### [TASK TO CARRY OUT]
Transcribe the data that follows precisely, omitting nothing.

[Extracted data entries]
- - - -

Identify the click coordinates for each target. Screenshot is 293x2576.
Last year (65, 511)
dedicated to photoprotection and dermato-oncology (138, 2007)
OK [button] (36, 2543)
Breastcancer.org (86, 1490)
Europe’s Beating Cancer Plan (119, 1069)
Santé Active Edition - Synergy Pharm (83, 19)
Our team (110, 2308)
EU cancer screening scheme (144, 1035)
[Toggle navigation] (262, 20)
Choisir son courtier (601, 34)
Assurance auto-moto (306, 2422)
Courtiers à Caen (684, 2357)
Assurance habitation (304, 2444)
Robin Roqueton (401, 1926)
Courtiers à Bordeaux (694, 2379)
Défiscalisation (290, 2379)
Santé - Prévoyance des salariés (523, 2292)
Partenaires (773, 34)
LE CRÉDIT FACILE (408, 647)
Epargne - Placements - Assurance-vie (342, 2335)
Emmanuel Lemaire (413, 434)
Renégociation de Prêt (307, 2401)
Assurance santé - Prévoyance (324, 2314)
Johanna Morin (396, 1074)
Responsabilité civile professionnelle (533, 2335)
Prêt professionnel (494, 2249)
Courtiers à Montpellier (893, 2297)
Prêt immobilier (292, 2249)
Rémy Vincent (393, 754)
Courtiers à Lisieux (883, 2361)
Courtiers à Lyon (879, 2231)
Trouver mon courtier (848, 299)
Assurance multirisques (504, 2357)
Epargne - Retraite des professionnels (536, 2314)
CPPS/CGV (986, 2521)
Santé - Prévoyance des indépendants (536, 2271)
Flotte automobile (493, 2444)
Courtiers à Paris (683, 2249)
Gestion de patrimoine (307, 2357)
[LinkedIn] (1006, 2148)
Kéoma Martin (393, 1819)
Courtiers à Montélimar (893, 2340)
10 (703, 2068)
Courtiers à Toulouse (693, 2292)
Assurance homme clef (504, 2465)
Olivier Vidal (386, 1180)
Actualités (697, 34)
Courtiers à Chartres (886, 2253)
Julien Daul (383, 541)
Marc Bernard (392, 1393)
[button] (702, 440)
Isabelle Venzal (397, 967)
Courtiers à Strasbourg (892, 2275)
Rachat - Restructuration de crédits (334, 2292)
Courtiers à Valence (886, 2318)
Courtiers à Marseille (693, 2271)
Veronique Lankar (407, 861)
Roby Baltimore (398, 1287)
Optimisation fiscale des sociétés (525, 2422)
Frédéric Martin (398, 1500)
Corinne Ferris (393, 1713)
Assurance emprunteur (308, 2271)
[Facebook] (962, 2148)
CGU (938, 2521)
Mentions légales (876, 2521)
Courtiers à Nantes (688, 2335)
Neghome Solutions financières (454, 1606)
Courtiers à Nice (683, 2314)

- - - -

### [RESULT OF THE EXERCISE]
Identify the click coordinates for each target. Screenshot is 293x2576.
Last year (65, 511)
dedicated to photoprotection and dermato-oncology (138, 2007)
OK [button] (36, 2543)
Breastcancer.org (86, 1490)
Europe’s Beating Cancer Plan (119, 1069)
Santé Active Edition - Synergy Pharm (83, 19)
Our team (110, 2308)
EU cancer screening scheme (144, 1035)
[Toggle navigation] (262, 20)
Choisir son courtier (601, 34)
Assurance auto-moto (306, 2422)
Courtiers à Caen (684, 2357)
Assurance habitation (304, 2444)
Robin Roqueton (401, 1926)
Courtiers à Bordeaux (694, 2379)
Défiscalisation (290, 2379)
Santé - Prévoyance des salariés (523, 2292)
Partenaires (773, 34)
LE CRÉDIT FACILE (408, 647)
Epargne - Placements - Assurance-vie (342, 2335)
Emmanuel Lemaire (413, 434)
Renégociation de Prêt (307, 2401)
Assurance santé - Prévoyance (324, 2314)
Johanna Morin (396, 1074)
Responsabilité civile professionnelle (533, 2335)
Prêt professionnel (494, 2249)
Courtiers à Montpellier (893, 2297)
Prêt immobilier (292, 2249)
Rémy Vincent (393, 754)
Courtiers à Lisieux (883, 2361)
Courtiers à Lyon (879, 2231)
Trouver mon courtier (848, 299)
Assurance multirisques (504, 2357)
Epargne - Retraite des professionnels (536, 2314)
CPPS/CGV (986, 2521)
Santé - Prévoyance des indépendants (536, 2271)
Flotte automobile (493, 2444)
Courtiers à Paris (683, 2249)
Gestion de patrimoine (307, 2357)
[LinkedIn] (1006, 2148)
Kéoma Martin (393, 1819)
Courtiers à Montélimar (893, 2340)
10 (703, 2068)
Courtiers à Toulouse (693, 2292)
Assurance homme clef (504, 2465)
Olivier Vidal (386, 1180)
Actualités (697, 34)
Courtiers à Chartres (886, 2253)
Julien Daul (383, 541)
Marc Bernard (392, 1393)
[button] (702, 440)
Isabelle Venzal (397, 967)
Courtiers à Strasbourg (892, 2275)
Rachat - Restructuration de crédits (334, 2292)
Courtiers à Valence (886, 2318)
Courtiers à Marseille (693, 2271)
Veronique Lankar (407, 861)
Roby Baltimore (398, 1287)
Optimisation fiscale des sociétés (525, 2422)
Frédéric Martin (398, 1500)
Corinne Ferris (393, 1713)
Assurance emprunteur (308, 2271)
[Facebook] (962, 2148)
CGU (938, 2521)
Mentions légales (876, 2521)
Courtiers à Nantes (688, 2335)
Neghome Solutions financières (454, 1606)
Courtiers à Nice (683, 2314)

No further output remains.